Combattere gli inverni e abbattere il muro del suono, dare la possibilità alle malinconie di uscire allo scoperto, di darci ancora una volta quella speranza che accende la fiamma dell’amore, quel grigiore da abbattere perché noi siamo le promesse, siamo onde che si contorcono per creare spazio, per darci la possibilità di superare il confine ancora una volta, tra elettronica vintage che sa di reale, un tocco estetico in stato di grazia che si fa raccontare.

La crescita e le inquietudini, la scarsa conoscenza di sé che diventa arte, colpevole di non essere più quella di una volta e alla ricerca di un nuovo canale, dove convincere, dove poter sperare ancora.

1982 è canzone emblema fino a lasciarsi conquistare da Be your own Island e poi via via tra Monochrome e Silent Lullaby, fino alle finali Midnight ride e What happened today is useless.

Sono in quattro, si chiamano We are Waves e con questo hanno confezionato uno dei migliori dischi del 2015, scusatemi se è poco.

Q-Yes – Generazione Y (Phonarchia Dischi)

* * * * * * *

__Esercizi da svolgere__
a) Elenca tutti i titoli di canzoni citati nel testo scelto.
b) Indica se ciascuna affermazione concorda con il testo scelto: (i) il gruppo è formato da quattro componenti; (ii) la canzone emblema del disco è Monochrome; (iii) l'elettronica del disco è descritta come moderna. Per ogni affermazione rispondi sì o no e riporta tra virgolette le parole decisive del testo.
Per questi esercizi l'elenco non serve.

* * * * * * *

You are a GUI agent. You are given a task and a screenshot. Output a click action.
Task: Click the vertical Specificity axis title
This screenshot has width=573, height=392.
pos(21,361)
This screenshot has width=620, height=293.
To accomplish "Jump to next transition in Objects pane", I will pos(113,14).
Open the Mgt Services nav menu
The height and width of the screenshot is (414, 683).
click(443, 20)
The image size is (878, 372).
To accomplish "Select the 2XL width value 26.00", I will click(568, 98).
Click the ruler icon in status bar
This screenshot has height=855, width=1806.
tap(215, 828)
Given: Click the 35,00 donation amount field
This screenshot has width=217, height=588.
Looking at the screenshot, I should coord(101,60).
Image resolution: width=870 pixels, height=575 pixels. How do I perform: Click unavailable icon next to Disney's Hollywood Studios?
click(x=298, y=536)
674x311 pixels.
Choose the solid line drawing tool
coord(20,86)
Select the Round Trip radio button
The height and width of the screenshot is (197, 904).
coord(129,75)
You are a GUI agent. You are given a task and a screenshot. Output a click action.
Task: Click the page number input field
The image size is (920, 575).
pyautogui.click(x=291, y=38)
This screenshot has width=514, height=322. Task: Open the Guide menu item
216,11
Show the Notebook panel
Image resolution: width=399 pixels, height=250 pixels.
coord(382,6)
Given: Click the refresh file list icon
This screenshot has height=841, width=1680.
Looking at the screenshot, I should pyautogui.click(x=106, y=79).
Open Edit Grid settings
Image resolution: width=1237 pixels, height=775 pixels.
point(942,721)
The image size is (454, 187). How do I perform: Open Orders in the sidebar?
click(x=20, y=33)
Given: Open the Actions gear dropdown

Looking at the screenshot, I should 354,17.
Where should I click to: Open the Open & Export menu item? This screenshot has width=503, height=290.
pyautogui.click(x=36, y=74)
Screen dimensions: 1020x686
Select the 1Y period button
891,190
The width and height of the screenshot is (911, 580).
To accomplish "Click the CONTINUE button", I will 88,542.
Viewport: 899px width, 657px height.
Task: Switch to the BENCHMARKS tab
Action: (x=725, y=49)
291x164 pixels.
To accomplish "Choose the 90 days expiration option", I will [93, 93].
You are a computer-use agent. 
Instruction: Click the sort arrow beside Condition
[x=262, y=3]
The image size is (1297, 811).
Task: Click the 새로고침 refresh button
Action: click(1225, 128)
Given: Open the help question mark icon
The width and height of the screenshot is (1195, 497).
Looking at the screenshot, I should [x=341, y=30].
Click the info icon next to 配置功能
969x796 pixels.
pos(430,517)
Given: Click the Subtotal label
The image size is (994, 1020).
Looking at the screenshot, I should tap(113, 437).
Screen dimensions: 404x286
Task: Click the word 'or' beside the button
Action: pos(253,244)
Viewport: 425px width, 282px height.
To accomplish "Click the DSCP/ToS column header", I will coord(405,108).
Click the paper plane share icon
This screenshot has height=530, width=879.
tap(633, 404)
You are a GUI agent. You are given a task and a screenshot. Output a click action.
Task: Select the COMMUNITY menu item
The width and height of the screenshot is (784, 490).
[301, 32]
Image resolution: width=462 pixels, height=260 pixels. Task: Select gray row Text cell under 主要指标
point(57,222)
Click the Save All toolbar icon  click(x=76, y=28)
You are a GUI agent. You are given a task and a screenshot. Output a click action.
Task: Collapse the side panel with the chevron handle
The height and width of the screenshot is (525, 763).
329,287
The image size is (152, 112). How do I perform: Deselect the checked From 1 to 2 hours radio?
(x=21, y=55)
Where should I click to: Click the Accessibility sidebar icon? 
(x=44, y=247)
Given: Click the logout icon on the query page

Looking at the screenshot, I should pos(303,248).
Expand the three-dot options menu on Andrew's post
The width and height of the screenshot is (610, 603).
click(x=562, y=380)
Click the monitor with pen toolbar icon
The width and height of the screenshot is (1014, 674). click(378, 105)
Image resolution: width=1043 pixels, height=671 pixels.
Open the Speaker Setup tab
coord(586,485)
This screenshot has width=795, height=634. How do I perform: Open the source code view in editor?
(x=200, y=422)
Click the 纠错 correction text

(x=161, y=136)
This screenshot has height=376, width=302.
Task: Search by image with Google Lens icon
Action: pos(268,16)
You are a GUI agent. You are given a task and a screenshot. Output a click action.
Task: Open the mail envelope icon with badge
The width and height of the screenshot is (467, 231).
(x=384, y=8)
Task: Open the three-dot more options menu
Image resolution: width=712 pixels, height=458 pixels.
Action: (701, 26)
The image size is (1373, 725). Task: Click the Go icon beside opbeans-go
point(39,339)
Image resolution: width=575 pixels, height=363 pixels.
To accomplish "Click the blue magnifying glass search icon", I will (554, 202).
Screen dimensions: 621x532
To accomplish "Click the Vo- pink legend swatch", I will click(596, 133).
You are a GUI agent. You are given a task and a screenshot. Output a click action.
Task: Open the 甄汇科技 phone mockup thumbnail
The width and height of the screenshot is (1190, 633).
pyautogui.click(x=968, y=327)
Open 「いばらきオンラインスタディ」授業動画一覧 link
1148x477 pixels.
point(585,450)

* * * * * * *

__Soluzioni__
a) 1982, Be your own Island, Monochrome, Silent Lullaby, Midnight ride, What happened today is useless.

b)
(i) Sì: "Sono in quattro".
(ii) No: "1982 è canzone emblema".
(iii) No: "elettronica vintage che sa di reale".